Here are two really fast and important speaking tips for you to learn and understand. Start with answering your audience’s most pressing question: “what’s in this for me?” And then finish by giving your audience actionable takeaways. Making these two speaking tips top of mind becomes vital in delivering a presentation that matters. Too often, we have a tendency to clear our autobiographical throats before we dig into educating an audience. Then, we end with no real sense of what comes next. This means we leave people excited, but with nothing to do.
What’s In It For Me? (WIIFM?)
Here’s one way to help your audience understand what’s in it for them: start by asking them a question that sounds like it came from right out of their head. If you’re giving a session on how the communications industry will be changed by audio podcasting, ask something like, “Do you think people REALLY believe that podcasting will change the world?”
This is actually two tips in one. It relates to the “what’s in it for me” (WIIFM) issue, but it also does something I love to do in presenting: take away their sword. This means, start by making sure your audience (especially if they’re skeptics) knows that you’re on their side.
So, ask a question that might come from your audience’s head, such that it sets them in the right frame of mind to absorb the brilliance you’re about to bestow upon them.
Takeaways
This is something I learned to do better after working with Stephen Saber at CrossTech Media. He stresses that every presentation I do for the company have five takeaway points: things people can do with the information I’ve given them during the presentation. That’s the whole “next steps” stuff that people seem to crave at events.
Since I started adding “takeaways” to my presentations, in one form or another, I’ve found that people have started to rate my speeches much more useful. I score high on entertainment, but now, with making sure people know what comes next, they also get scored pretty high on usefulness.
Takeaways should be very actionable. If you’ve finished up your speech on how podcasting changes communication, give people an assignment to find five podcasts on iTunes and subscribe for a month. Take notes on the ways each show introduces information, etc.
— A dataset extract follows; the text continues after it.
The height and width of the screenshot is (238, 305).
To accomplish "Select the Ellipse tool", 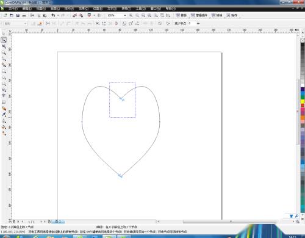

Review your current corporate communications documents. Do any lend themselves to a potential audio format as well?
Things like that.
How These Help
People love structure. In my recent post on Cirque Du Soleil, I failed to note just how structured the experience was from start to finish. From buying tickets to being seated, from the opening curtain to the final bow, everything in the experience was crafted such that we, the audience, didn’t have to think much about the mechanics of the experience. We could just watch the event and absorb the experience.
By starting with WIIFM and ending with 5 takeaways – even if you do it in a creative way that breaks the mold a bit, people will feel like they better understand and appreciate your efforts to educate and entertain them.
Does that make sense? Have you done something like this? How do you improve what I have here?